Biopharma Money on the Move: October 28 – November 3
Find out which biopharma companies are raking in the cash this week, as companies from around the globe provide updates on their financing rounds and IPOs.
Based in Shanghai with operations in both China and the U.S., CARsgen has had a series of wins in 2020, including a $186 million Series C financing round completed just this week. CARsgen is a clinical-stage immuno-oncology company focused on first-in-class and best-in-class CAR T-cell and antibody therapeutics. The company's candidate CT041 received IND clearance for claudin18.2-positive solid tumors, followed by orphan drug designation for the treatment of gastric and gastroesophageal junction cancers. CARsgen also received a positive EMA opinion on its CT053 CAR T-cell therapy for the treatment of multiple myeloma. "I am pleased that CARsgen has repeatedly received recognition and support from leading financial institutes and professional investors. This Series C funding will accelerate CARsgen's ongoing clinical trials in China, the United States, and Europe, and will support expanding our commercial manufacturing facilities," said Dr. Zonghai Li, Founder, President, CEO, and CSO of CARsgen.

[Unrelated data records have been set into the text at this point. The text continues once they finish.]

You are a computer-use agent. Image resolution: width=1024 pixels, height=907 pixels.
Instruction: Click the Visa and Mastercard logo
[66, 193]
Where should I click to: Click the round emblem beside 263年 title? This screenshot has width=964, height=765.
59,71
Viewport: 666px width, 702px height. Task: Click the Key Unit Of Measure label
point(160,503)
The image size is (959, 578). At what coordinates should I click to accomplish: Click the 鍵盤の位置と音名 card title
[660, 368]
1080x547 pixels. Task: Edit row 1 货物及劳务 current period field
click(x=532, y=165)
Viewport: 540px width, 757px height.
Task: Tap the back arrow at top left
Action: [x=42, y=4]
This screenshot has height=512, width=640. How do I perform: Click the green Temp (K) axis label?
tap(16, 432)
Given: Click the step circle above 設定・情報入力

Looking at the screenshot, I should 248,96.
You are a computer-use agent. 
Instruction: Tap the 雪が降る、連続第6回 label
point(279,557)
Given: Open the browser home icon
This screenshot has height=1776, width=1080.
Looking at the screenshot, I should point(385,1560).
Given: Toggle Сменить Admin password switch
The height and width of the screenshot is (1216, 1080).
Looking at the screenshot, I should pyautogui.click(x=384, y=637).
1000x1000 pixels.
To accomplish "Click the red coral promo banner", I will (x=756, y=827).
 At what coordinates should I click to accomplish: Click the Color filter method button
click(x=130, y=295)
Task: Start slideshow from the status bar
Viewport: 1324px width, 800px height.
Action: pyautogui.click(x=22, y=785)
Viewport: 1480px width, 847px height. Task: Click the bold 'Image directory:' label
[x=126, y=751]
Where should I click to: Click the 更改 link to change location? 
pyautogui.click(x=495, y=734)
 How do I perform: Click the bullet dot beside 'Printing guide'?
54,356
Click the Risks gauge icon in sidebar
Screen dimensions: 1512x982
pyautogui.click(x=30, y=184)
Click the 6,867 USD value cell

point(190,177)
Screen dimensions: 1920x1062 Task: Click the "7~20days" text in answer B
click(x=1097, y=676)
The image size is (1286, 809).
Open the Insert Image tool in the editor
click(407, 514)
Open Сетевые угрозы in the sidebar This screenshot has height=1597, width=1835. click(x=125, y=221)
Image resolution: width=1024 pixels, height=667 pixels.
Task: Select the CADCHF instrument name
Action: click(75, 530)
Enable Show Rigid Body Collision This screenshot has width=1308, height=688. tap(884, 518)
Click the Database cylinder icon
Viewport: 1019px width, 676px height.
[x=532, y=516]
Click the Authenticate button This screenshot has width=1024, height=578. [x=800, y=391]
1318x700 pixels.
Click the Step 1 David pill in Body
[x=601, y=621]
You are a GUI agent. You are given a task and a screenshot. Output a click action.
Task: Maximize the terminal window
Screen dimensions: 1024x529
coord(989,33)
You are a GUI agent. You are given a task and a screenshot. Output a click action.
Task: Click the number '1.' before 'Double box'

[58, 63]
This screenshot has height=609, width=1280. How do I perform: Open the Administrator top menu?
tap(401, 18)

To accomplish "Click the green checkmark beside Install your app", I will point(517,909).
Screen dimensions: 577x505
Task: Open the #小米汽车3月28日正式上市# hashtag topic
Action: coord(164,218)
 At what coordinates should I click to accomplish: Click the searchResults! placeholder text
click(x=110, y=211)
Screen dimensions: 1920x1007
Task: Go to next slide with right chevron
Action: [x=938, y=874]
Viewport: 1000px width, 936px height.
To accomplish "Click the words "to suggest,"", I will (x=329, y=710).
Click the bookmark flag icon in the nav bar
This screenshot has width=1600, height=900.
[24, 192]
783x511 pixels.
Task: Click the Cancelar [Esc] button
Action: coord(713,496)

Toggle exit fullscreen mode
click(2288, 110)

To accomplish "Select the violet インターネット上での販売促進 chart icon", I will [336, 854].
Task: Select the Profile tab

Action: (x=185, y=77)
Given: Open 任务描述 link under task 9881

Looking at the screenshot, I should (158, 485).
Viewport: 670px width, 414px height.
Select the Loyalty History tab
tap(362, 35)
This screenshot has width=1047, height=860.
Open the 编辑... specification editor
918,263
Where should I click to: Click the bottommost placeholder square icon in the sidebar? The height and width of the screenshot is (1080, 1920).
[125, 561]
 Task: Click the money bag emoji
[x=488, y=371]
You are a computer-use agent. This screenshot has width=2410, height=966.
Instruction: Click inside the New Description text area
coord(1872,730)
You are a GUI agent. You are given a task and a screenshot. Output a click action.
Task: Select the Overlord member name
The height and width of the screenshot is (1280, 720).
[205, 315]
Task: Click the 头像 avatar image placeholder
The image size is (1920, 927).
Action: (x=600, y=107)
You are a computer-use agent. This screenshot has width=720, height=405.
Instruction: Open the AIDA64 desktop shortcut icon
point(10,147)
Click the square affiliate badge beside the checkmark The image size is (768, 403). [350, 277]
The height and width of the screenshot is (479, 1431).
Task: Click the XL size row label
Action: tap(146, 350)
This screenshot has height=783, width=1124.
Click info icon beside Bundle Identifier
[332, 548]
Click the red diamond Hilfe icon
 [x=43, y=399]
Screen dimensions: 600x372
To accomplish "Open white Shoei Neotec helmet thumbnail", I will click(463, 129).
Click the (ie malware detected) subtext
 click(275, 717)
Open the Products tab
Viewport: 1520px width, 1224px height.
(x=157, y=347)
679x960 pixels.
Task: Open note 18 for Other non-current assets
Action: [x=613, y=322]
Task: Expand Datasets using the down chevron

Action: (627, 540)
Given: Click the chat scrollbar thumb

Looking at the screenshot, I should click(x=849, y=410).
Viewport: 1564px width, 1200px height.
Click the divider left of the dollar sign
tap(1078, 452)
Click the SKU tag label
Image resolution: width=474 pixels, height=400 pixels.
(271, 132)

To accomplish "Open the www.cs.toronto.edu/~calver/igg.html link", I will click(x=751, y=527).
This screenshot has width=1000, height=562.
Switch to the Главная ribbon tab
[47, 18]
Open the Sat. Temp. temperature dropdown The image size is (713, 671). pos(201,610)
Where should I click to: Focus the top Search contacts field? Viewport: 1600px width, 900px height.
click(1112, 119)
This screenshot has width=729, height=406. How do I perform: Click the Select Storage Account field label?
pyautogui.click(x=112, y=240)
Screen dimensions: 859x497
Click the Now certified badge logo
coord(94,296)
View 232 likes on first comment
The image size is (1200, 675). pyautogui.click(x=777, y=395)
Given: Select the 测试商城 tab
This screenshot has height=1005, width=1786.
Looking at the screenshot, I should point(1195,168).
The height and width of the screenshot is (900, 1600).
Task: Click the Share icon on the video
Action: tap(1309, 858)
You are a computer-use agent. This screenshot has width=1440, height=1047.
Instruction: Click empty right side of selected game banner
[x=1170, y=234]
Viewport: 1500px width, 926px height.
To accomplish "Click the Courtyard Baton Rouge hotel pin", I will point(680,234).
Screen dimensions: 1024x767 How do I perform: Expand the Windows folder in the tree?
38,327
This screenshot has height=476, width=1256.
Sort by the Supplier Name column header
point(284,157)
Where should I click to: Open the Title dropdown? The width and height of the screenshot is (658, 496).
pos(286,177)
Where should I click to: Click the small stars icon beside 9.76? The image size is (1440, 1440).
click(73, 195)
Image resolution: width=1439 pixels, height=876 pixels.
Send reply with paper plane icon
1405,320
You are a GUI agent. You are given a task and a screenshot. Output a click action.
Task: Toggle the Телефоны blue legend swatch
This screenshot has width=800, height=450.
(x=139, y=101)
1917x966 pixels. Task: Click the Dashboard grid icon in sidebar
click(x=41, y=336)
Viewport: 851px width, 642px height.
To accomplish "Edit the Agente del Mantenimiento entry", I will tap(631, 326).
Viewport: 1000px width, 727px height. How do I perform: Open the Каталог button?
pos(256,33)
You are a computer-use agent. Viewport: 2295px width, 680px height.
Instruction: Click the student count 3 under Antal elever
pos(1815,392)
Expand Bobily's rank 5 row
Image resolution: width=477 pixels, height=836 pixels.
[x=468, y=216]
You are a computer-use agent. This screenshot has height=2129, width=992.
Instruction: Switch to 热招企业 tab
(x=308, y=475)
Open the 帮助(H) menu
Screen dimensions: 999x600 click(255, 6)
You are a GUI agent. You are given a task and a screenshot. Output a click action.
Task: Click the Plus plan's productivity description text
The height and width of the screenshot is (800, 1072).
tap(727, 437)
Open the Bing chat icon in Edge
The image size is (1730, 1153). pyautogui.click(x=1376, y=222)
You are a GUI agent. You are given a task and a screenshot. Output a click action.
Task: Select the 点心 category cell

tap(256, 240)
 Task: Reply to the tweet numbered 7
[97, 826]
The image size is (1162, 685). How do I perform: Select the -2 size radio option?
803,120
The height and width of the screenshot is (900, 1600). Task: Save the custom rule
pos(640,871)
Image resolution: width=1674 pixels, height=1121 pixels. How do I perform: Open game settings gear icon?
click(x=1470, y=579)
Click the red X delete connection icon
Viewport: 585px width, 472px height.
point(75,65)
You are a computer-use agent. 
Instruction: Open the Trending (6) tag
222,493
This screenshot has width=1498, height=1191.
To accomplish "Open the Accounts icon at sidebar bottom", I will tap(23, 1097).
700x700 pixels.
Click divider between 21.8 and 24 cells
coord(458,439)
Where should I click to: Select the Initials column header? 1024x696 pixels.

Also out of Shanghai with its eye on CAR T-cell therapies for the treatment of cancer, Gracell scooped up $100 million in their Series C. Gracell uses its proprietary platform technology TruUCAR to manufacture its candidates with selected genes being edited to avoid GvHD and immune rejection without the need for strong immunosuppressive drugs. In April, the company reported positive early efficacy outcomes in initial first-in-human trial in five patients with T-ALL, a form of acute lymphoblastic leukemia. The second platform is called FasTCAR, in which Gracell is able to deliver younger, less exhausted T-cells for autologous cell therapies with greater potency and next-day manufacturing. Lilly Asia Ventures hedged its bets for CAR T-cell therapies by participating in the rounds for both CARsgen and Gracell.
Q32 has taken 2020 by storm – launching in May with $46 million, dosing its first clinical trial patient and sealing the deal on a $60 million Series B on October 29. Originally planned to conduct its ADX-914 study in the Netherlands, Q32 made the quick switch to Australia due to regulatory restrictions prompted by COVID-19. ADX-914 is targeting Sjogren's disease in this clinical trial, by inhibiting the IL-7R signaling to re-regulate the adaptive immune function that causes autoimmune disease. Proceeds from the funding are intended to propel ADX-914 through demonstration of proof-of mechanism as well as take Q32’s groundbreaking tissue-targeted complement regulation platform to clinic.
Partnered with an unnamed global pharmaceutical company, Elpis Biopharmaceuticals launched with a $30 million series A along with $10 million in seed funding. The financing will propel the company's solid tumor and hematological disease therapeutics through pre-clinical studies. Elpis’ mRNADis antibody discovery and mSCAFold rational protein engineering platforms enable rapid and robust discovery of novel bi-specific antibodies, dual targeting and armored CAR-T, and mechanism re-directed immunomodulator proteins. The company hopes to engineer better treatment options for cancer patients through its biologics platform.
Advanced Chemotherapy Technologies
This $5.5 million Series A will help ACT advance its ACT-IOP-003 system to clinical development for the treatment of pancreatic cancer. The novel implantable drug delivery system will use a mild electric current to deliver the chemotherapy drug, gemcitabine, through the dense tumor microenvironment directly to the tumor. This approach minimizes system toxicity commonly associated with chemo treatments for pancreatic cancer, optimized the amount of drug that reaches the tumor, increases tumor shrinkage for surgical resection, the only curative treatment for pancreatic cancer. In preclinical studies, 100% of pancreatic cancer tumors treated with the device using gemcitabine shrunk by an average of 40%, while tumors treated with intravenously delivered gemcitabine grew an average of 240%. Tony Voiers, CEO of ACT said, “We are now poised to move our lead product into the clinic, where we will have the opportunity to treat pancreatic cancer, one of the deadliest of all cancers, and to continue to develop new applications for our novel drug delivery approach.”
Massive Bio has seen a massive growth in demand for its AI-enabled patient centric oncology clinical trial enrollment this year accelerated by the COVID-19 pandemic. A $2.6 million infusion will enable the company to scale to meet the demands globally for its recruitment platform solutions. Only 3-5% of cancer patients participate in clinical trials, a statistic which has only decreased since the pandemic hit. “Amid the COVID-19 pandemic and beyond, the clinical trial industry needs a digital health technology solution to assist in study enrollment now more than ever,” said Cenk Bayrakdar, Revo Capital's Managing Director. “Massive Bio has a unique solution that was purpose-built to address the challenges associated with clinical trial recruitment challenges, which aligned with their patient-centric approach makes it a powerful solution for the industry, and we are excited to collaborate with and support them as they work to transform their ideas into a world-changing company.”